Se asomó por la rama, que colgaba muy cerca del agua, en el ángulo perfecto para saltar y hundirse en el mar. Se quedó mirando hacia abajo, pensativa, con una voz sonando en su mente diciendo que lo hiciese, que saltara, porque debajo encontraría lo que buscaría. An’ya era perfectamente consciente de que aquella isla era traicionera y que todos los espíritus que se habían encontrado eran de seguidores de los loa que creyeron que éstos les habían indicado que fueran allí en busca de complacerlos y cumplir sus misiones. 

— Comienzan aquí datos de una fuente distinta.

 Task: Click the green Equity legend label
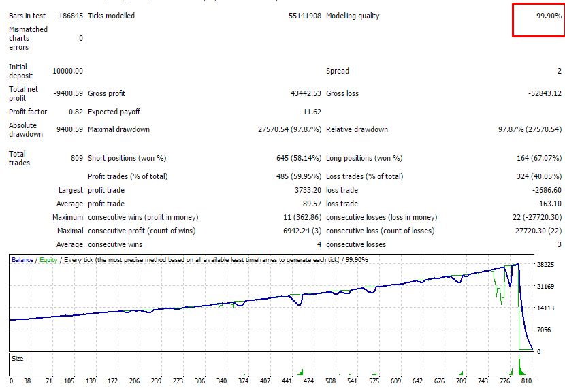48,260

    Y solo encontraron la muerte.
    An’ya podía acabar así perfectamente si saltaba de aquella rama y se dejaba arrastrar por las corrientes marinas, y estar condenada y atada en esa isla no sonaba nada tentador. Menos aún atacar a los que fueron sus hermanos de tribu y de palabra. Pero por otra parte, le daba curiosidad saber cómo se sentiría dominar por la adrenalina, cara a cara con la muerte y estar cerca de alcanzar las puertas de Bwonsamdi, aunque lo más oscuro de aquel lugar maldito quisiera atacarla en una tortura eterna. 
    Finalmente, desechó la idea de saltar, pero bajó del árbol, quitándose el yelmo que cubría su rostro y empezó a andar por la arena, hasta tocar el agua con los dedos. Estaba fría, pero no evitó que An’ya comenzase a desnudarse hasta mostrar su cuerpo al completo, adentrándose hasta que la profundidad le llegase a los pechos. Y fue una sensación maravillosa, hundiendo la cabeza y abriendo los ojos, aguantando unos segundos el picor de la sal.

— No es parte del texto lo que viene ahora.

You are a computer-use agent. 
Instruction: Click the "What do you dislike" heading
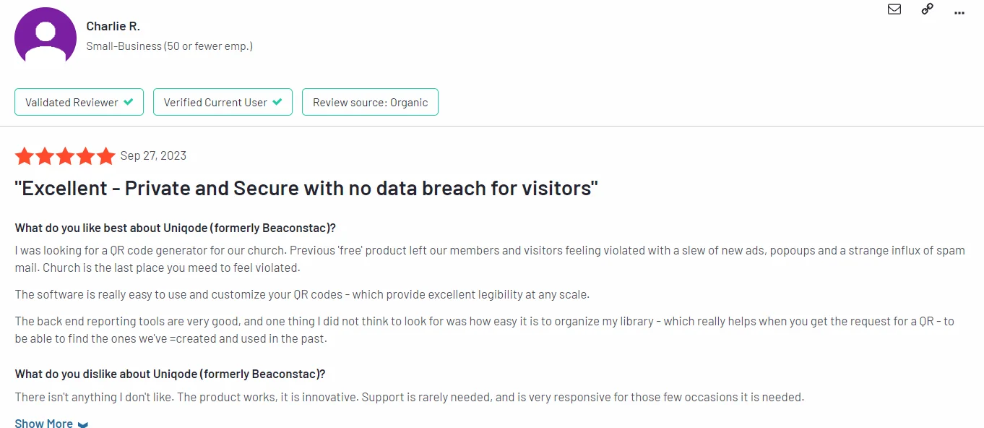point(170,374)
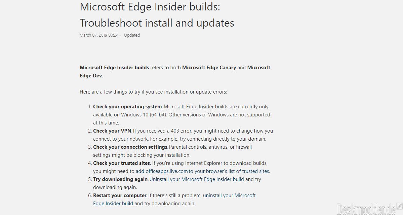Click the Deskmodder.de watermark text

366,210
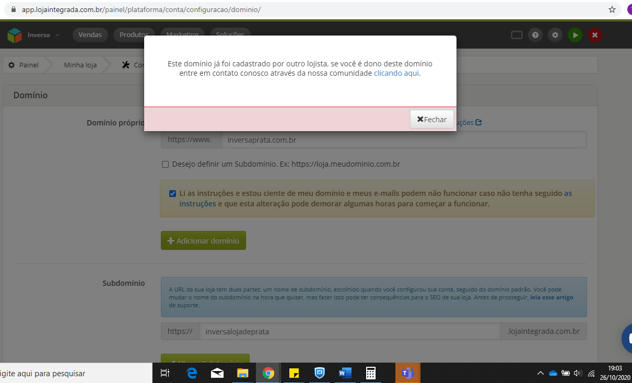The image size is (632, 383).
Task: Show hidden system tray icons chevron
Action: 540,373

    Entonces, una figura ennegrecida buceaba hacia ella, sin forma, con cierta lentitud. An’ya aguantó la respiración y trató de discernir qué era lo que se acercaba. “¿Quién está ahí?” se preguntaba, sabiendo lo inútil que era formular aquella cuestión debajo del agua y ante un enemigo acechante.
    A medida que la tenía más y más cerca, unos destellos rojos brillaban, fijos en ella, y lo que parecía ser una larga melena ondeaba ante la inquietud del mar, ya con la luz lunar tomando el característico color de la Luna de Sangre. La sensación que le embargó esta vez sí era de miedo, porque parecía que sus pesadillas retornaban para apresar su cuerpo y alma.
    “¿Vil’di?”. La sola idea de tener a la que era su némesis y la raíz de todos sus problemas la enfurecía a la vez que la aterraba. Así que trató de tomar la figura del cuello y empezó a zarandearla, tratando de ahogarla. “No…”.
    Una vez cara a cara, lo que vio hizo que se le helara de sangre: Aquellos ojos rojos destilaban orgullo, sed de venganza, fortaleza… Aunque también crueldad y deseos de tomarse libertades cuestionables.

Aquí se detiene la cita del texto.